» WHAT THE TASK ASKS
Copy out every item line from the one containing "The height and width of the screenshot is (556, 1100)." down to the end of the items, keeping each line unchanged.

» DATA PROVIDED
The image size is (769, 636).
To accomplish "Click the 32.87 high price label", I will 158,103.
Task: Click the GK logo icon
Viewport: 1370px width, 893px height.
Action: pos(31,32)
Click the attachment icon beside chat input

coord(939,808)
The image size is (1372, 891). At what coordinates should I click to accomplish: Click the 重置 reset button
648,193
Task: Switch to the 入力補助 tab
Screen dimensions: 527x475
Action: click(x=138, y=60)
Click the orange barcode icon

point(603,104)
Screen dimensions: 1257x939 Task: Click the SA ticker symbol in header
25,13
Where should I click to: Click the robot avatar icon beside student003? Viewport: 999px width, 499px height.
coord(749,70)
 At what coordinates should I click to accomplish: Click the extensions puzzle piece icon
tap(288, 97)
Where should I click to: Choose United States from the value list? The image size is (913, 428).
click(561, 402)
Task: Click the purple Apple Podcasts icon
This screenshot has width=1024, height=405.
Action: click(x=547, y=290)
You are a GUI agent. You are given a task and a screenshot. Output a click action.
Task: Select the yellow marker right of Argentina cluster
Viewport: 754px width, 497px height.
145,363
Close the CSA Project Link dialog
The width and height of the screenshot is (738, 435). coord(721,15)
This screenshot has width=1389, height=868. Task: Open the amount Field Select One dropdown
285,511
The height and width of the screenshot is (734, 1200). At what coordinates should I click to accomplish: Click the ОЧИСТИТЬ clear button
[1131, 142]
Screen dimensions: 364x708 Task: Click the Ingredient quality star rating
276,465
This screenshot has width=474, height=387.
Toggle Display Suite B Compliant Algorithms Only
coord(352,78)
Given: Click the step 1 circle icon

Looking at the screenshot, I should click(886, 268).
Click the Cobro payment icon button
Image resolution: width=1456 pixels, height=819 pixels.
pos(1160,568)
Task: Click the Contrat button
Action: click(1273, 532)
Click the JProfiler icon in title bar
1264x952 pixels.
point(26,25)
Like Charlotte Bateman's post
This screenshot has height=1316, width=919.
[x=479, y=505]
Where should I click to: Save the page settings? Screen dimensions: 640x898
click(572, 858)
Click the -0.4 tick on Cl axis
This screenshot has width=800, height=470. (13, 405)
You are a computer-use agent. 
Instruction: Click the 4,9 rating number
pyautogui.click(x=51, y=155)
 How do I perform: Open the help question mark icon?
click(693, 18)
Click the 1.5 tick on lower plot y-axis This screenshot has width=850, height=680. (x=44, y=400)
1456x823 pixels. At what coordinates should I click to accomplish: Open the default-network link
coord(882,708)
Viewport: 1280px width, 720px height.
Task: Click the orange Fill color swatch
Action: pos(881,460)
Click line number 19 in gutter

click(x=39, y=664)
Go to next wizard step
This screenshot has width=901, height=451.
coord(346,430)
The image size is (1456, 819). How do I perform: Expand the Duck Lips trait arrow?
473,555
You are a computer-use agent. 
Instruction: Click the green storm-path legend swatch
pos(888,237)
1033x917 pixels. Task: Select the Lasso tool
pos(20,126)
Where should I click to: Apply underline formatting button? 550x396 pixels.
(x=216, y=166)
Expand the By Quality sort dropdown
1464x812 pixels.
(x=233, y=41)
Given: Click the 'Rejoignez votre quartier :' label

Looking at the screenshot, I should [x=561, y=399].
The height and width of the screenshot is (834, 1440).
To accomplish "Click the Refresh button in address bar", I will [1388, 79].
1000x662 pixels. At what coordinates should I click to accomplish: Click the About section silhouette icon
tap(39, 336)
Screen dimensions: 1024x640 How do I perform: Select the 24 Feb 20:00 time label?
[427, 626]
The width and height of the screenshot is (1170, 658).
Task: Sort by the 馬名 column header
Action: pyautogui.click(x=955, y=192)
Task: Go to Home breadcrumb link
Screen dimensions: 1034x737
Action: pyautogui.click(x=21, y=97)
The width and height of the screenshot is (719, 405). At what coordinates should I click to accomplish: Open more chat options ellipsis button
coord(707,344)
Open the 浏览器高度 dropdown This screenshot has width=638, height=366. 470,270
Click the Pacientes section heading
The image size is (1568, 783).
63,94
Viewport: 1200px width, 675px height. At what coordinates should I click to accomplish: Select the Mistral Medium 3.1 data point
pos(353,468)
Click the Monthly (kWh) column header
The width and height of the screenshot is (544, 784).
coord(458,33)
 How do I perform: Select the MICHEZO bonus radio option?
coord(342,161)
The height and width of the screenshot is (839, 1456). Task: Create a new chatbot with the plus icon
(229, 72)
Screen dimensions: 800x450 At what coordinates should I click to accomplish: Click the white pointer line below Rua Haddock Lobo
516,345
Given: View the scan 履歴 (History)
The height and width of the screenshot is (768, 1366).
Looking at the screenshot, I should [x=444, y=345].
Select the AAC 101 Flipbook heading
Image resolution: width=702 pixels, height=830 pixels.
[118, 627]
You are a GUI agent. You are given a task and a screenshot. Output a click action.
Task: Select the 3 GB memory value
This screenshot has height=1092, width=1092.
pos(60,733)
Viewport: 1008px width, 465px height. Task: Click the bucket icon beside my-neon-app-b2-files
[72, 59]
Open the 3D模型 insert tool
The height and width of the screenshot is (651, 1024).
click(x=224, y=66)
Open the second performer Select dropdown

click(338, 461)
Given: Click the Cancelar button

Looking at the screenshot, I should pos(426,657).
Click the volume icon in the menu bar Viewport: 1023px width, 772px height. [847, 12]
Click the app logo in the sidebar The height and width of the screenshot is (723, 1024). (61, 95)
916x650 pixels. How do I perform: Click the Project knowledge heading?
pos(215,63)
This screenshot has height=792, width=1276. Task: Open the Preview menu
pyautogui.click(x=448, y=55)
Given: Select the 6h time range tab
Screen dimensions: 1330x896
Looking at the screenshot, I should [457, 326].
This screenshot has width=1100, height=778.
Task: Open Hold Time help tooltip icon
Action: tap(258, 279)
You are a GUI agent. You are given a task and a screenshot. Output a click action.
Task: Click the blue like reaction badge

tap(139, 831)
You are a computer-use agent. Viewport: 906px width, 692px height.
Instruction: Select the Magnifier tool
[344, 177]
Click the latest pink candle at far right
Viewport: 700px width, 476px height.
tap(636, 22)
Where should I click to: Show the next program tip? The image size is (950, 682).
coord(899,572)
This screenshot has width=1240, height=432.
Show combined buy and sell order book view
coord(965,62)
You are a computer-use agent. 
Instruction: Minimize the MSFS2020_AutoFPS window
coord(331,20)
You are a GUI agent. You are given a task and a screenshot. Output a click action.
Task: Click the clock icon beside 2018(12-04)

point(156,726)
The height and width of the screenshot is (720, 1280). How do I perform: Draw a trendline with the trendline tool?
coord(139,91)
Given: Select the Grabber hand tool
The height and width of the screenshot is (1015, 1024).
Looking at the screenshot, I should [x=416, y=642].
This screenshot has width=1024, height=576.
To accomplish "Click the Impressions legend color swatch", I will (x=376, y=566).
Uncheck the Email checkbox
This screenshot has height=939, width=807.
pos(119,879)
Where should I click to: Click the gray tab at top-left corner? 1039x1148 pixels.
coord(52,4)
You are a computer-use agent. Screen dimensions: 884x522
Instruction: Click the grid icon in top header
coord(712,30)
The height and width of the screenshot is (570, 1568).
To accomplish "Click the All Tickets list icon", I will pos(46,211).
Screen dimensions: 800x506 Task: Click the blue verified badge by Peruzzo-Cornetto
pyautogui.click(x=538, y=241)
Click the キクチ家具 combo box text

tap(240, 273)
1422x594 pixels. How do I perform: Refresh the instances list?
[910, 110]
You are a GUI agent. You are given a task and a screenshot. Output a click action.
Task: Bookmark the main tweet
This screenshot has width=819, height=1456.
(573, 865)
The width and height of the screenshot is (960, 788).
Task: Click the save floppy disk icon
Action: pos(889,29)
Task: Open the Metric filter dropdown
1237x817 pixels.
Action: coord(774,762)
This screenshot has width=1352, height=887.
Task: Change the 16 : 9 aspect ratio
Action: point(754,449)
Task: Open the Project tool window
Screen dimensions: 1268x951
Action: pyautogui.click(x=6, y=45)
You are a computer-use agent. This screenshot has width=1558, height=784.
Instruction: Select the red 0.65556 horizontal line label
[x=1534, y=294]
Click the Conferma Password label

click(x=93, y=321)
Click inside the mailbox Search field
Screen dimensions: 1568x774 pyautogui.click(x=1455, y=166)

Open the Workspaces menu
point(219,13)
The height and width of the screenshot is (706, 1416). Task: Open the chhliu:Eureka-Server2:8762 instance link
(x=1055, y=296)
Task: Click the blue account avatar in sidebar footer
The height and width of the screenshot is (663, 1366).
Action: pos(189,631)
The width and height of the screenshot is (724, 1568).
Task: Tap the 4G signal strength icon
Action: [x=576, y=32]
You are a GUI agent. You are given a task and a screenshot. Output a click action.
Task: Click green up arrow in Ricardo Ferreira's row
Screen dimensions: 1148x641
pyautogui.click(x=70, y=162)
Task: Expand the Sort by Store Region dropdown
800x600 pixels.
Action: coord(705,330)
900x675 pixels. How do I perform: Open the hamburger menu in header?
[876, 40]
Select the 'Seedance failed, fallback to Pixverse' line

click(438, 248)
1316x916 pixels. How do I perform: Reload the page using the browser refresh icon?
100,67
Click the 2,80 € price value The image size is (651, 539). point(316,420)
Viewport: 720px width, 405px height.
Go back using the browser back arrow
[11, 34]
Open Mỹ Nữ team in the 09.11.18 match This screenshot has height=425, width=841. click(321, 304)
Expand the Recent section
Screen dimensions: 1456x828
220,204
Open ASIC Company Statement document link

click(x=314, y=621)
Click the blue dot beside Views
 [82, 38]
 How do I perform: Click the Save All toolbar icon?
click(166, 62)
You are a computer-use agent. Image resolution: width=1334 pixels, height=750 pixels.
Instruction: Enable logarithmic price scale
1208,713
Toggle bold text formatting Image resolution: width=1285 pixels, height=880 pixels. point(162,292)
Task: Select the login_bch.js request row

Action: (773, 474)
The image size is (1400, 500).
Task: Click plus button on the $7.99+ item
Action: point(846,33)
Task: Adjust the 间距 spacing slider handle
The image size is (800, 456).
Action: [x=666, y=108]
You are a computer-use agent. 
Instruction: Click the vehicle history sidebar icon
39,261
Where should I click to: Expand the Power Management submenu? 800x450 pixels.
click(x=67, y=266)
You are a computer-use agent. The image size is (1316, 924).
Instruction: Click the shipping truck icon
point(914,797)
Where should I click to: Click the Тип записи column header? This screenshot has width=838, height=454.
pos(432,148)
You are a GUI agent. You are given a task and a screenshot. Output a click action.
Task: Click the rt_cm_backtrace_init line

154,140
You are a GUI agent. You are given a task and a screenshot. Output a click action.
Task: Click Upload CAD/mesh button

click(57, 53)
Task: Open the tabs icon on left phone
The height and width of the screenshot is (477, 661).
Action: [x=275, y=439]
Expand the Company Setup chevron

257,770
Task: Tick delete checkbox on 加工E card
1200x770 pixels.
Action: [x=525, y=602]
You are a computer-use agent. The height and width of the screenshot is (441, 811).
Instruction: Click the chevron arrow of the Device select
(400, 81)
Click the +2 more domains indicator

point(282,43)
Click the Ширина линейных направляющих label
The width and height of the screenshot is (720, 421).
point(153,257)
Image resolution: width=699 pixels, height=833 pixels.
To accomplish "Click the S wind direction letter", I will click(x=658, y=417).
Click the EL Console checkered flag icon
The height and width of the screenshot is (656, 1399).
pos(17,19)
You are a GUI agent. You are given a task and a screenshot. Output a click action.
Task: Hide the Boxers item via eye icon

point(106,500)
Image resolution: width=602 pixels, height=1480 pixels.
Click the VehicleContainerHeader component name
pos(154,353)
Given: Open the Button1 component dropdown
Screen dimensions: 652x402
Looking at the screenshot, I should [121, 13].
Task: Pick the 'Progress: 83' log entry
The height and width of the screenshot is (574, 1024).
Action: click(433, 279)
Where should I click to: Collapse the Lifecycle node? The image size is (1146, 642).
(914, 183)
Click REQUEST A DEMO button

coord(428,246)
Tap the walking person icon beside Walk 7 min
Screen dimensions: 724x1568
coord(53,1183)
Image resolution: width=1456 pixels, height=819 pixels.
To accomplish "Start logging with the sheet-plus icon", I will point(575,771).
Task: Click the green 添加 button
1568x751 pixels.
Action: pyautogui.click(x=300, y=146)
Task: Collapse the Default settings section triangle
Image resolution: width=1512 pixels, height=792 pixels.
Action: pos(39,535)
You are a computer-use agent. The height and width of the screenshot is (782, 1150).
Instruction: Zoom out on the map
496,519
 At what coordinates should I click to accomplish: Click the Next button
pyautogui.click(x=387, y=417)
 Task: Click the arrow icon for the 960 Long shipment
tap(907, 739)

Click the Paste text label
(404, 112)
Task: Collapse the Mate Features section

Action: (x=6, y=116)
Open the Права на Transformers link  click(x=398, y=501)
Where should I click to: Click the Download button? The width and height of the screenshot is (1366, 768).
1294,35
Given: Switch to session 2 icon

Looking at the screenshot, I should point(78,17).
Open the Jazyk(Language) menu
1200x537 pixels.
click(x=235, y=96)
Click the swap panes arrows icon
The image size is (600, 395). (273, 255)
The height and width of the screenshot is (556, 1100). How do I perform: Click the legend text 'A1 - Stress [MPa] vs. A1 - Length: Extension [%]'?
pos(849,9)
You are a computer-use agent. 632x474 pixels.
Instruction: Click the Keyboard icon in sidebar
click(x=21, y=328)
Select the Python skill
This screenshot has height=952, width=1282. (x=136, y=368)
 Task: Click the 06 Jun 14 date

» RESPONSE BELOW
The height and width of the screenshot is (556, 1100). How do I perform: Click the legend text 'A1 - Stress [MPa] vs. A1 - Length: Extension [%]'?
pos(849,9)
You are a computer-use agent. 632x474 pixels.
Instruction: Click the Keyboard icon in sidebar
click(x=21, y=328)
Select the Python skill
This screenshot has height=952, width=1282. (x=136, y=368)
 Task: Click the 06 Jun 14 date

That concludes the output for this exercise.